Exercise data
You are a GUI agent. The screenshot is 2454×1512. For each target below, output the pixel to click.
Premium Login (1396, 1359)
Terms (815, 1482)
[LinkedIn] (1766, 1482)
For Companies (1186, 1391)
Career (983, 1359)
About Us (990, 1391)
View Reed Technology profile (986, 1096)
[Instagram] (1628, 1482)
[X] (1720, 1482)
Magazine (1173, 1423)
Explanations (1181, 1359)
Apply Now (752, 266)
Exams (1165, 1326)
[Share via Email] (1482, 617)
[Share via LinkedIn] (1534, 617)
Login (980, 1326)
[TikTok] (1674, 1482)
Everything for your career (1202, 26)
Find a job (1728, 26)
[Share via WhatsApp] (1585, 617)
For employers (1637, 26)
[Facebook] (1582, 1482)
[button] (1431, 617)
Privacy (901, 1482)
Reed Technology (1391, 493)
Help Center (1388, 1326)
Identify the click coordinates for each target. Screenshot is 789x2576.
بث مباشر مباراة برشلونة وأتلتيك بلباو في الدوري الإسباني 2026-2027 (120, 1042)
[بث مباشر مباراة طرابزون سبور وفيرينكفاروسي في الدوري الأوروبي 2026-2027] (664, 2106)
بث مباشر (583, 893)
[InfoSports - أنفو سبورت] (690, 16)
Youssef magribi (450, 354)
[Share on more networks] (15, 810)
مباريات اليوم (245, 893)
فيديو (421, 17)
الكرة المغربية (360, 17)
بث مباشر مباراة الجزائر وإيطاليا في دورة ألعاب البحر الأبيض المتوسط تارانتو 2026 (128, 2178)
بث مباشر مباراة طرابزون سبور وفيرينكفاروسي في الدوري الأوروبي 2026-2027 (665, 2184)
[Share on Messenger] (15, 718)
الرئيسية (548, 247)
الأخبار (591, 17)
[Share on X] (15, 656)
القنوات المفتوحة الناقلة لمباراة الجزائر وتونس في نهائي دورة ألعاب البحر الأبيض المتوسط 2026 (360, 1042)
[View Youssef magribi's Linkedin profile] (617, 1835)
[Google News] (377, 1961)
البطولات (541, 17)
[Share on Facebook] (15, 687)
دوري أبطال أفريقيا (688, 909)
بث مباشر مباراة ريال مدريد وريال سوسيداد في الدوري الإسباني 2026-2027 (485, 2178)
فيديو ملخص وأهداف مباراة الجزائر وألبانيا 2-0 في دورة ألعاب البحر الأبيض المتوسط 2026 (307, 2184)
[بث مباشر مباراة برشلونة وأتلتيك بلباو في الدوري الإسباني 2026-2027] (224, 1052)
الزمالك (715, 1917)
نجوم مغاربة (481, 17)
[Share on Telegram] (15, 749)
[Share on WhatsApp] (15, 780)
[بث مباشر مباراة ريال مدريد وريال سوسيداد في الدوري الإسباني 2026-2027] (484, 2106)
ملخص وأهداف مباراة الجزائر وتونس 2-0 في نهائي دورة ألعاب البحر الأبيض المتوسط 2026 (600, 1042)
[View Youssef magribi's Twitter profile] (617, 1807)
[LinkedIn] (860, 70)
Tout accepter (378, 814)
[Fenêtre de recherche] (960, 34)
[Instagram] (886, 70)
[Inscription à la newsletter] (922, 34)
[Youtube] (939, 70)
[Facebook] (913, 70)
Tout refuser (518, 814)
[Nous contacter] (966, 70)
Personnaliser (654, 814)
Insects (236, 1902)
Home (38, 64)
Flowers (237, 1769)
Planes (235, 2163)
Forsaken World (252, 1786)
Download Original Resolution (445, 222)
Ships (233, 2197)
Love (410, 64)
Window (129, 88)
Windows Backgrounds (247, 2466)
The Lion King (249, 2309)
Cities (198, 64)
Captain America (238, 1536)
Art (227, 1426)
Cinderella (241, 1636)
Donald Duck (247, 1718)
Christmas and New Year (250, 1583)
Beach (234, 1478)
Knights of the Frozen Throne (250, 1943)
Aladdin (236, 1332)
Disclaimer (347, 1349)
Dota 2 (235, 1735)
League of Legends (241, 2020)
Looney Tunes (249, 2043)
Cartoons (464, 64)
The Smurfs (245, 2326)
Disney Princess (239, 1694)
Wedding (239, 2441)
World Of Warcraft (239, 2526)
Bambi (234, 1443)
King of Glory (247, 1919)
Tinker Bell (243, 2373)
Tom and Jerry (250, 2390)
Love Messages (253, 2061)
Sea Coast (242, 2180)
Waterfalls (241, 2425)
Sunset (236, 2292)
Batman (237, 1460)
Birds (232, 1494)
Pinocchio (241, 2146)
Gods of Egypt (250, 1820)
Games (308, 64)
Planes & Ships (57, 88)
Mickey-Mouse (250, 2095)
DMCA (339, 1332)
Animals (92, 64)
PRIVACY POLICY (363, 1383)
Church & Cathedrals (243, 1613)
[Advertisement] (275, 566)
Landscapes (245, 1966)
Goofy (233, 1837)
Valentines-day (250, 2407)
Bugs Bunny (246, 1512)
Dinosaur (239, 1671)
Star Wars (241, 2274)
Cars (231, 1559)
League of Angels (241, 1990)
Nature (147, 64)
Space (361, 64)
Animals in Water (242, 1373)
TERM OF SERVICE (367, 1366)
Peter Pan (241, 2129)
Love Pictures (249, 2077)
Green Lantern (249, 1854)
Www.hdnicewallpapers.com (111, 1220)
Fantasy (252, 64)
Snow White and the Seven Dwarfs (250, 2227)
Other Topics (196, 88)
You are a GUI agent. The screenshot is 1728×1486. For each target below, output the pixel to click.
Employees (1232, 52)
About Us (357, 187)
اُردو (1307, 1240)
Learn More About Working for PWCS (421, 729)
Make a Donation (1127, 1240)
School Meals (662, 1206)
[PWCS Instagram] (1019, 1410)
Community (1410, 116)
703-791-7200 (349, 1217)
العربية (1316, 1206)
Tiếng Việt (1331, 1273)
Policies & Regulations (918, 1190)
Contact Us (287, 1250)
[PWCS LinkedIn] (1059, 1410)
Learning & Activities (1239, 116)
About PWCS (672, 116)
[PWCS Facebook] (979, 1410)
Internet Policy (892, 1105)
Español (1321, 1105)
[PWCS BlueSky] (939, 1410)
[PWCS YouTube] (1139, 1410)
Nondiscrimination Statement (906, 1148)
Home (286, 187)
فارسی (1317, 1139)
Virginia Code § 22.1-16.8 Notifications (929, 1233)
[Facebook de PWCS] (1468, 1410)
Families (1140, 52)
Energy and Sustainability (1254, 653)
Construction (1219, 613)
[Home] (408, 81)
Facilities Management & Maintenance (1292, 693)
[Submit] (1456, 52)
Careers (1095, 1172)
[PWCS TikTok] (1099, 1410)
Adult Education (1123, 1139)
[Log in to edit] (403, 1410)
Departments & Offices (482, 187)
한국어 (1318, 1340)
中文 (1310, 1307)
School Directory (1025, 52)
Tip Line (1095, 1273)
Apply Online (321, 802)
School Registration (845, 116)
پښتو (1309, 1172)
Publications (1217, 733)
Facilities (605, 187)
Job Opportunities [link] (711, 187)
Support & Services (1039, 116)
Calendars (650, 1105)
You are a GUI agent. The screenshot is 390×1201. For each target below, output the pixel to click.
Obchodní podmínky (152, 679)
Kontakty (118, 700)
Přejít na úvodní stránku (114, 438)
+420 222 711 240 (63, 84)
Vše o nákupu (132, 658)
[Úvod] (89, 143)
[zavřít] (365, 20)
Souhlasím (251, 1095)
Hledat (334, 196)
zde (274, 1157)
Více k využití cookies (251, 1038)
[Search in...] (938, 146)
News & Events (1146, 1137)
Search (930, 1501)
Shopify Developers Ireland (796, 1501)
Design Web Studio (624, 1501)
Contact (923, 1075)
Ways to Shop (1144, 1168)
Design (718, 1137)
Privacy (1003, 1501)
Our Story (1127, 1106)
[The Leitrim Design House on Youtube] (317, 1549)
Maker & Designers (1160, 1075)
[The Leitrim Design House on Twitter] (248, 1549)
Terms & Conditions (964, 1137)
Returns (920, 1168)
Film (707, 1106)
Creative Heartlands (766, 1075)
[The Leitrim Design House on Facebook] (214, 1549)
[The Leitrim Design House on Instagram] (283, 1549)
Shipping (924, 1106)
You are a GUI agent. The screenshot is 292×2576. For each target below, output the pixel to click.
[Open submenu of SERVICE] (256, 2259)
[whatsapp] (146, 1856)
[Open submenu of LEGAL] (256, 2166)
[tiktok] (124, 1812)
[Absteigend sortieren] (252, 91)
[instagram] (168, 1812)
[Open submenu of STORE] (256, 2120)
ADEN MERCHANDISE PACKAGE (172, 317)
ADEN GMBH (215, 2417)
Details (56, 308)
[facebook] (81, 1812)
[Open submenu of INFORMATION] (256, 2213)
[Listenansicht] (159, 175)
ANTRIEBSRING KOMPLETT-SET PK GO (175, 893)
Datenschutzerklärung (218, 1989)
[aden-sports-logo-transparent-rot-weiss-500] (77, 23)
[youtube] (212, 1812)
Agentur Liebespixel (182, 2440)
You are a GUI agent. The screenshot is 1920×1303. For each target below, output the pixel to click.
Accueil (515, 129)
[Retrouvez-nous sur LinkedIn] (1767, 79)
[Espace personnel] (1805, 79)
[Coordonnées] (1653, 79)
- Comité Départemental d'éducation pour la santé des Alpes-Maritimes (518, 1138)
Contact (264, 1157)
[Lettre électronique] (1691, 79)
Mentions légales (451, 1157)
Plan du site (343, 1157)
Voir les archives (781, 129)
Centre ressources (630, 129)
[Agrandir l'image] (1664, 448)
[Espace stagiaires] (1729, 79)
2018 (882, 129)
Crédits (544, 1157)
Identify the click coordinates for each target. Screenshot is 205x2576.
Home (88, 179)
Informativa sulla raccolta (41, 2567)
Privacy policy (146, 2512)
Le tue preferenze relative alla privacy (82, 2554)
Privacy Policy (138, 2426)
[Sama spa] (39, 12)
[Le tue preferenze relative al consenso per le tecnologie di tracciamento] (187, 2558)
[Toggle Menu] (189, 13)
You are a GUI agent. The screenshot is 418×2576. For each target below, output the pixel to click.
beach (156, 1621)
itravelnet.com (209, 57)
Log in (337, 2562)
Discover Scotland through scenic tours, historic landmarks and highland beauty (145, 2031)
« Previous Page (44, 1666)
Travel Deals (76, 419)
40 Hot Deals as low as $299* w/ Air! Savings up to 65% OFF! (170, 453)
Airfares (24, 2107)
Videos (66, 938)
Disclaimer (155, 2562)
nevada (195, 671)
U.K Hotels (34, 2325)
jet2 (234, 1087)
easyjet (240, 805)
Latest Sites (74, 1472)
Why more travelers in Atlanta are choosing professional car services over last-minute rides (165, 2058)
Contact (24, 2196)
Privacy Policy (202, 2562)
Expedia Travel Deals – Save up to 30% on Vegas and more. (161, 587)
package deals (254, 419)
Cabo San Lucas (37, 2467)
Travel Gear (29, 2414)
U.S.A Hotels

Your instructions
Go through the listing above and locate each line that holds the word "Technology". Copy those lines.

Solution to this problem
View Reed Technology profile (986, 1096)
Reed Technology (1391, 493)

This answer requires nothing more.